Adapun tiga lainnya, mereka tampak agak biasa saja.
Namun, Mei Changge bisa memahaminya. Lagipula, mereka telah mundur dari Tanah Tak Bertuan. Jika mereka memiliki kemampuan, mereka tidak akan kembali.
“Sekarang saya mengerti. Mengingat Akademi Teratai Hijau baru saja didirikan, kami memang membutuhkan guru.”
“Namun demikian, saya dapat meyakinkan kalian berempat bahwa jika kalian mampu membimbing para jenius, saya dapat mengatur agar ramuan spiritual dapat mengobati luka-luka kalian.”
“Tentu saja, ada satu hal penting lainnya: Akademi Teratai Hijau berbeda dari akademi lainnya. Akademi ini tidak hanya mendidik para master dari Tanah Suci.”
Mei Changge mengganti topik pembicaraan dan berkata kepada mereka berempat.
“Apakah kita tidak hanya mengajar para guru dari Tanah Suci?”
Keempatnya saling memandang dan tidak mengerti maksud Mei Changge.
“Yang Mulia menyampaikan bahwa, selain melatih para master Tanah Suci, Akademi Teratai Hijau juga akan membina para seniman bela diri sejati dan disiplin ilmu lainnya.”
Guo Jia tak kuasa menahan diri untuk menjelaskan ketika melihat tatapan bingung dari keempat orang itu.
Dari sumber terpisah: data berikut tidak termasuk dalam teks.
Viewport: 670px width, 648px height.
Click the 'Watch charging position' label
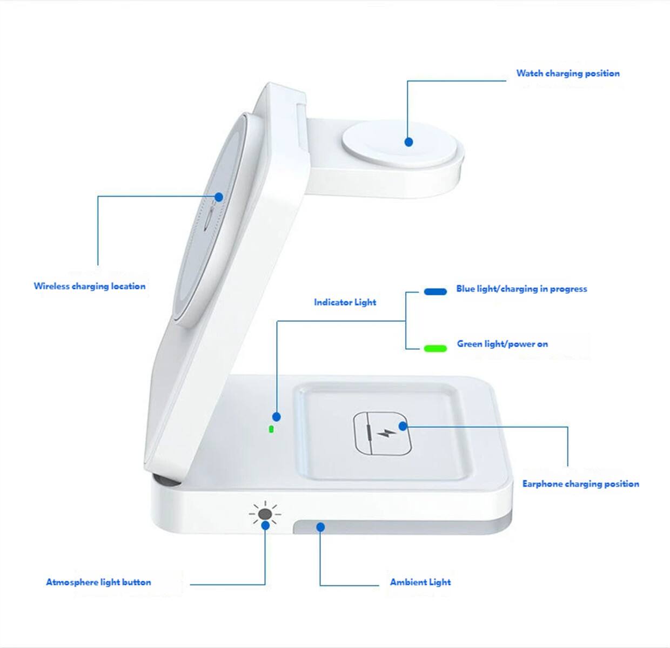point(567,73)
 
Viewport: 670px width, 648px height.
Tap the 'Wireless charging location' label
point(90,286)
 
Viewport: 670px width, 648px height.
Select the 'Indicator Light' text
point(345,302)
Guo Jia juga membahas posisi Akademi Teratai Hijau dengan Mei Changge. Bagaimanapun, para master dari Tanah Suci hanya ada di dunia ini.
Namun, mereka yang belum membangkitkan Tanah Suci mereka juga mencakup sejumlah besar orang di Kerajaan Xia Raya.
Orang-orang ini sama dengan orang-orang di gerbang bintang. Meskipun mereka tidak memiliki Tanah Suci, bukan tidak mungkin bagi mereka untuk menjadi Transenden.
Menurut Mei Changge, Kerajaan Xia Agung terlalu fokus pada pemb培养 para master dari Tanah Suci.
Mei Changge merenungkan apakah para master dari Tanah Suci akan mewariskan bakat mereka dari Tanah Suci ketika memiliki anak dengan seorang wanita dari gerbang bintang.